Alors que le mois de mars, consacré aux droits des femmes, vient de s’achever, il importe de rappeler que les enjeux liés à la condition féminine ne sauraient être confinés à une seule période de l’année. Le 8 mars, célébré à travers le monde comme la Journée internationale des droits des femmes, constitue certes un moment de visibilité et de mobilisation, mais il ne doit pas occulter la nécessité d’un engagement constant en faveur de la dignité et de l’autonomisation de la femme.
En République démocratique du Congo, comme ailleurs, cette journée est souvent marquée par des manifestations festives, notamment le port de pagnes et diverses célébrations. Si ces expressions culturelles participent à la valorisation de la femme, elles ne doivent cependant pas faire perdre de vue l’essentiel : la réflexion sur les droits, les responsabilités et la place de la femme dans la société, déclare Annie Makunya Moseka, coordonnatrice nationale de la Ligue des femmes du Mouvement social lumbiste.
Selon Annie Makunya Moseka, la femme congolaise est une véritable force.
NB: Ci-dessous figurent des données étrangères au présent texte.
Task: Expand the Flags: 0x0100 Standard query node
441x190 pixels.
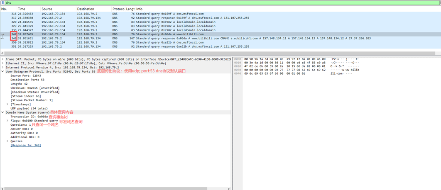Action: coord(7,121)

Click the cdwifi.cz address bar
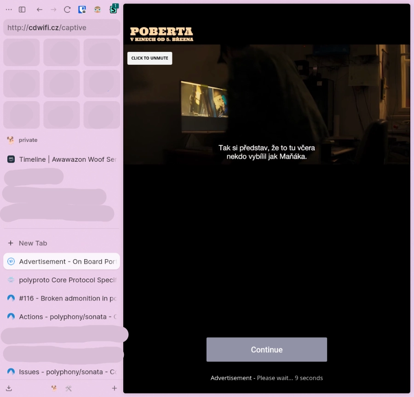point(62,28)
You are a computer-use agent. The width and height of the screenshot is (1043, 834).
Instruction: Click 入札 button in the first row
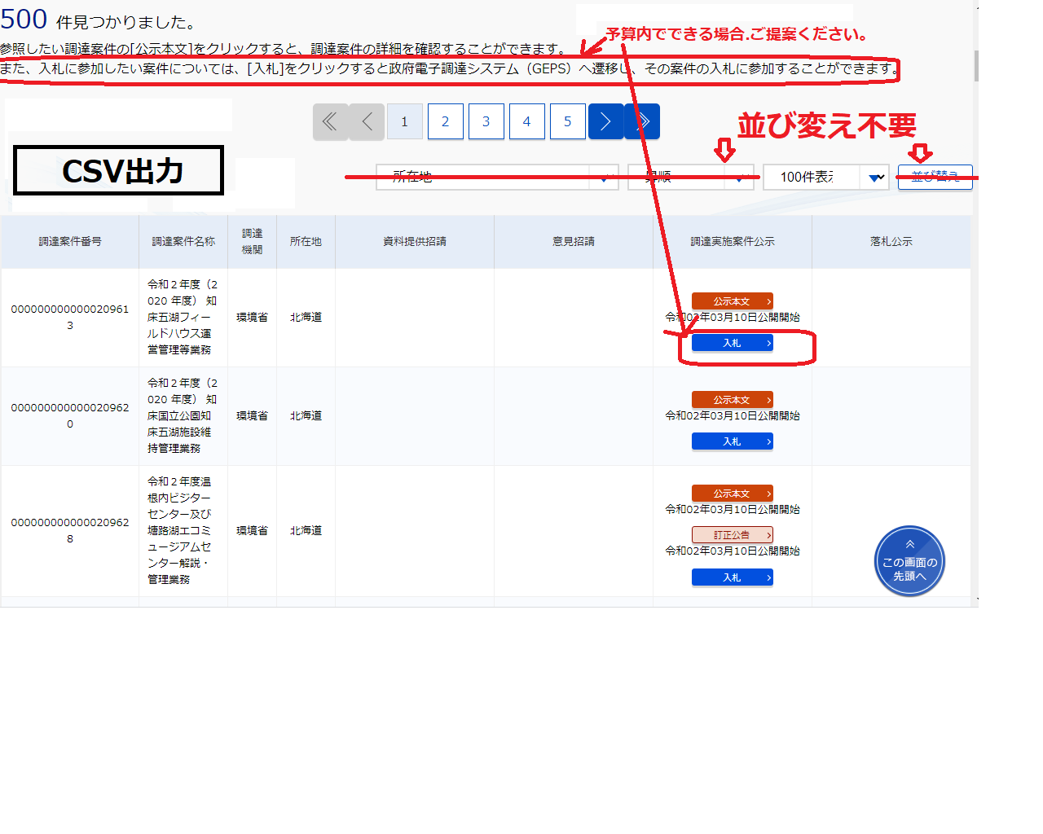(732, 343)
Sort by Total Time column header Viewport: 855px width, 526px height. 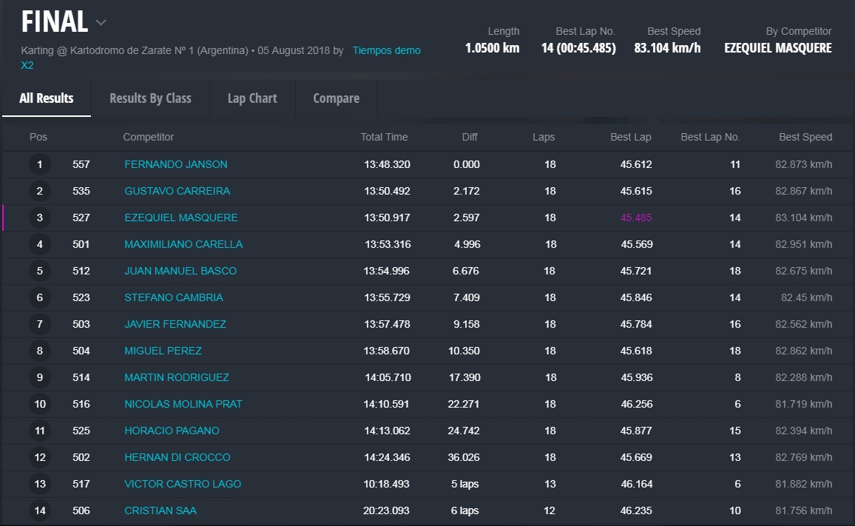point(384,137)
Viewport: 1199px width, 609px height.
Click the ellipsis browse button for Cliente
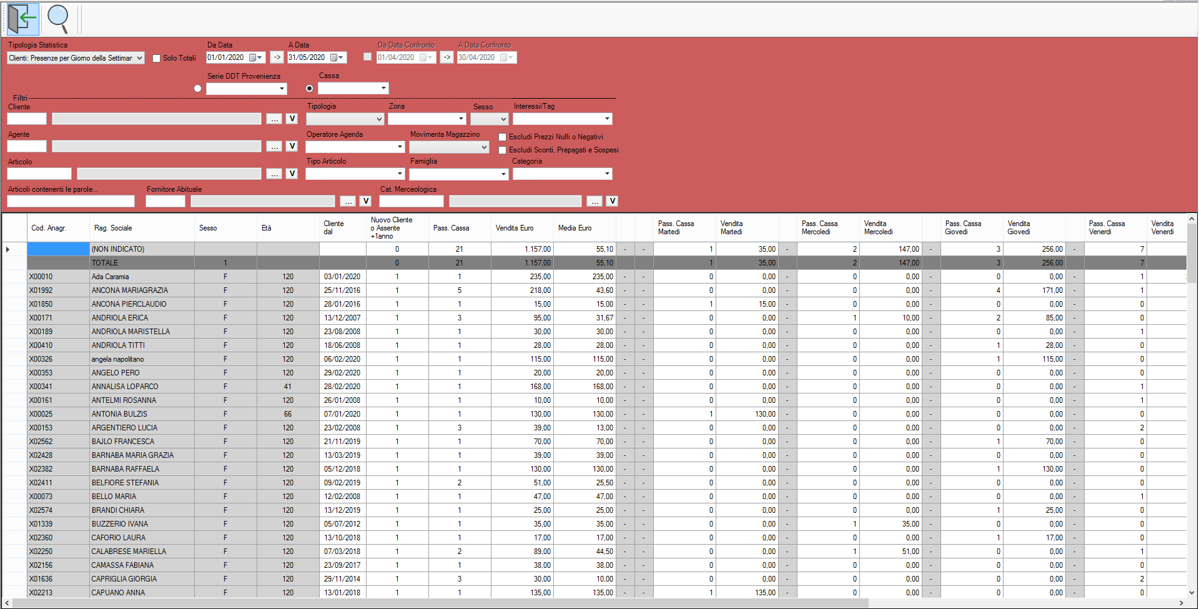(274, 119)
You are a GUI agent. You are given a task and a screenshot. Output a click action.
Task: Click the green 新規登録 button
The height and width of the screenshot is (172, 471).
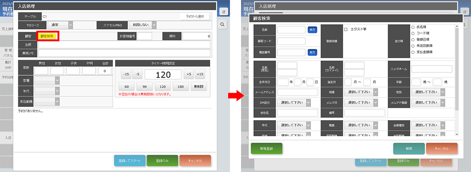tap(267, 149)
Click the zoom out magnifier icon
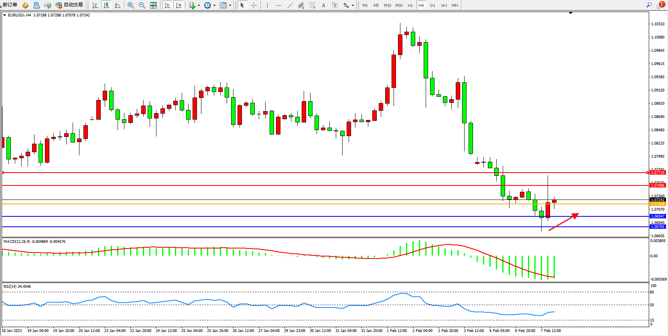Image resolution: width=668 pixels, height=336 pixels. [142, 5]
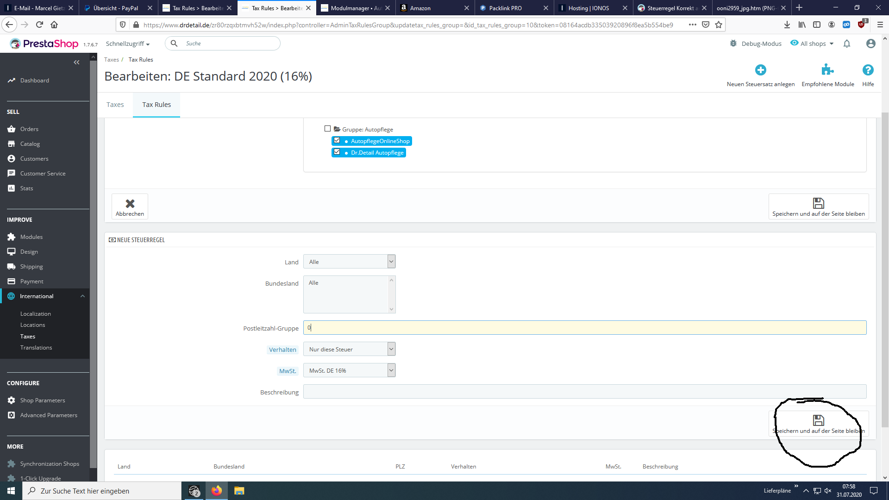Open the Verhalten dropdown
This screenshot has height=500, width=889.
click(x=349, y=349)
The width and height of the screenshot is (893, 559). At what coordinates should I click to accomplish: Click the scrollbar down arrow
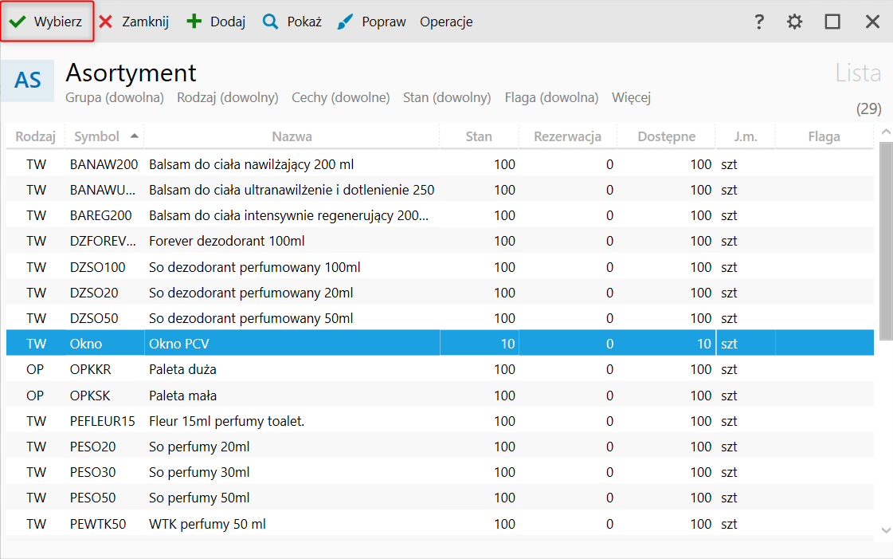(x=885, y=529)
Elle joue un rôle fondamental tant au sein de la famille que dans la construction sociale, économique et politique du pays. Cette réalité mérite d’être reconnue et soutenue chaque jour, au-delà des discours et des symboles. Il s’agit de promouvoir une société où la femme est respectée, protégée et encouragée à s’épanouir pleinement, ajoute-t-elle.
Dans cette dynamique, les femmes du Mouvement social lumbiste (MSL) sont appelées à se positionner comme des actrices engagées du changement. Porteuses de valeurs de justice, d’égalité et de solidarité, elles doivent incarner un modèle de leadership féminin fort, éclairé et déterminé. Leur engagement dans les milieux professionnels, sociaux, religieux et communautaires est essentiel pour impulser une transformation durable de la société congolaise.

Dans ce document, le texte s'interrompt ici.